:: Prompt ::
Among the lines below, copy exactly those from the one with "Instruction: Click the 通用 Windows 平台开发 icon" through the one with "Task: Select the Production lines gears icon", counting both ends.

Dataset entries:
************
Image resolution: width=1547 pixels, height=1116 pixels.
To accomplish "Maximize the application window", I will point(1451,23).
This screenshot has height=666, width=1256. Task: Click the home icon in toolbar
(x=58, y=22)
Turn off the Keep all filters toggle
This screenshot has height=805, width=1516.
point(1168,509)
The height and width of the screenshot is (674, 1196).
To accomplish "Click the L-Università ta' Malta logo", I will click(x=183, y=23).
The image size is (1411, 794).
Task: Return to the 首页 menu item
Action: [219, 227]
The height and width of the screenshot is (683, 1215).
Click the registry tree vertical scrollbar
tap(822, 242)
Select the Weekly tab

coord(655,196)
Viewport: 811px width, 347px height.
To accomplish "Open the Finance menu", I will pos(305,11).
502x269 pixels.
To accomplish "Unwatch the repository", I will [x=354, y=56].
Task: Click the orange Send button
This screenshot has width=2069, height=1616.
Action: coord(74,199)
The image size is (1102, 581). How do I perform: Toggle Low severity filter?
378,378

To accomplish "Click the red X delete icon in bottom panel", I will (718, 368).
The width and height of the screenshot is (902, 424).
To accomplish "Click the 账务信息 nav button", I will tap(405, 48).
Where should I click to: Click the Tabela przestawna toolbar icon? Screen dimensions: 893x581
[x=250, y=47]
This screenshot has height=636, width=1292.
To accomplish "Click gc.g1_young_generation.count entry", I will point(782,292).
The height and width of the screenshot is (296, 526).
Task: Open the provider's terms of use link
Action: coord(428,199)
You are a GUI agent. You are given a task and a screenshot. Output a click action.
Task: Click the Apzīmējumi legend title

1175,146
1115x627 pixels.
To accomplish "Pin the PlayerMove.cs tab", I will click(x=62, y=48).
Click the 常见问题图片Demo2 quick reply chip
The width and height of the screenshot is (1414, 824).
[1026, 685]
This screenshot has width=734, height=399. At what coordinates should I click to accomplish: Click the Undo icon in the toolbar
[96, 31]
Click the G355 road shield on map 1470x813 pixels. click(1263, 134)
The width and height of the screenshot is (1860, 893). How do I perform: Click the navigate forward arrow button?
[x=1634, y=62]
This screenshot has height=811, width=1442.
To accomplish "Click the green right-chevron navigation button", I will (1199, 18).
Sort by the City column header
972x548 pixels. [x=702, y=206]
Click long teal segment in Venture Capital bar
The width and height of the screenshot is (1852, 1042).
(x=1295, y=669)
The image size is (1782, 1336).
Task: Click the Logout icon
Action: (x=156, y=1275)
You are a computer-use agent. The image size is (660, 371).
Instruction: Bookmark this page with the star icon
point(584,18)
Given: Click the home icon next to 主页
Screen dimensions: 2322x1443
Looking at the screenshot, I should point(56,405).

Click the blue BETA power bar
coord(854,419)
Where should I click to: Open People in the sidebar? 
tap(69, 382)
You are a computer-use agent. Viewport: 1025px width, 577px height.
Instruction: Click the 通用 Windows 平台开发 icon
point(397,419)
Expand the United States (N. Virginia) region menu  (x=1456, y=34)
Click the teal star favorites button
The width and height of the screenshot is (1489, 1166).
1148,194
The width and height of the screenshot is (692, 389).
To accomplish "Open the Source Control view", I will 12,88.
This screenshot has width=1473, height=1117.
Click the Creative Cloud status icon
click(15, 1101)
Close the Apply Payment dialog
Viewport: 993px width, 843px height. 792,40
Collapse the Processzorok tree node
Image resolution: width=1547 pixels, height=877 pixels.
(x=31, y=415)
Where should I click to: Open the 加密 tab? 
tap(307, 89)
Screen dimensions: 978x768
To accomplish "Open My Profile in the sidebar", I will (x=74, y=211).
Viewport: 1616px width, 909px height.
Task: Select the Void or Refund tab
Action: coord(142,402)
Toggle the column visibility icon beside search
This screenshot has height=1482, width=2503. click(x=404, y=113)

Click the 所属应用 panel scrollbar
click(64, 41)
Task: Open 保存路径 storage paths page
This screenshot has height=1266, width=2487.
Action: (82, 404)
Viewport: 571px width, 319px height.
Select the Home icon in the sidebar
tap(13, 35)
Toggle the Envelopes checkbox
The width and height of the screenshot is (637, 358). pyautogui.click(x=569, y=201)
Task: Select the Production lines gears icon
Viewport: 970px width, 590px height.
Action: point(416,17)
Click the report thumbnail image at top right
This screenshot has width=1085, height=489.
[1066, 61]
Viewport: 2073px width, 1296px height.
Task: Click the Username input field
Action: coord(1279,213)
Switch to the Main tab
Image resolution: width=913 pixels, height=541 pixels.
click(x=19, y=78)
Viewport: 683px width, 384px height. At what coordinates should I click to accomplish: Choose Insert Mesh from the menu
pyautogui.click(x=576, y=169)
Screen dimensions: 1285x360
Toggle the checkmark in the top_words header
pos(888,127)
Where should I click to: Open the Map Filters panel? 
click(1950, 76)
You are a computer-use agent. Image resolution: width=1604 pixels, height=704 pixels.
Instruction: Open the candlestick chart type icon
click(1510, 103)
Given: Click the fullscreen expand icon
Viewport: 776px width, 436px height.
************
:: Solution for this exercise ::
Instruction: Click the 通用 Windows 平台开发 icon
point(397,419)
Expand the United States (N. Virginia) region menu  (x=1456, y=34)
Click the teal star favorites button
The width and height of the screenshot is (1489, 1166).
1148,194
The width and height of the screenshot is (692, 389).
To accomplish "Open the Source Control view", I will 12,88.
This screenshot has width=1473, height=1117.
Click the Creative Cloud status icon
click(15, 1101)
Close the Apply Payment dialog
Viewport: 993px width, 843px height. 792,40
Collapse the Processzorok tree node
Image resolution: width=1547 pixels, height=877 pixels.
(x=31, y=415)
Where should I click to: Open the 加密 tab? 
tap(307, 89)
Screen dimensions: 978x768
To accomplish "Open My Profile in the sidebar", I will (x=74, y=211).
Viewport: 1616px width, 909px height.
Task: Select the Void or Refund tab
Action: coord(142,402)
Toggle the column visibility icon beside search
This screenshot has height=1482, width=2503. click(x=404, y=113)

Click the 所属应用 panel scrollbar
click(64, 41)
Task: Open 保存路径 storage paths page
This screenshot has height=1266, width=2487.
Action: (82, 404)
Viewport: 571px width, 319px height.
Select the Home icon in the sidebar
tap(13, 35)
Toggle the Envelopes checkbox
The width and height of the screenshot is (637, 358). pyautogui.click(x=569, y=201)
Task: Select the Production lines gears icon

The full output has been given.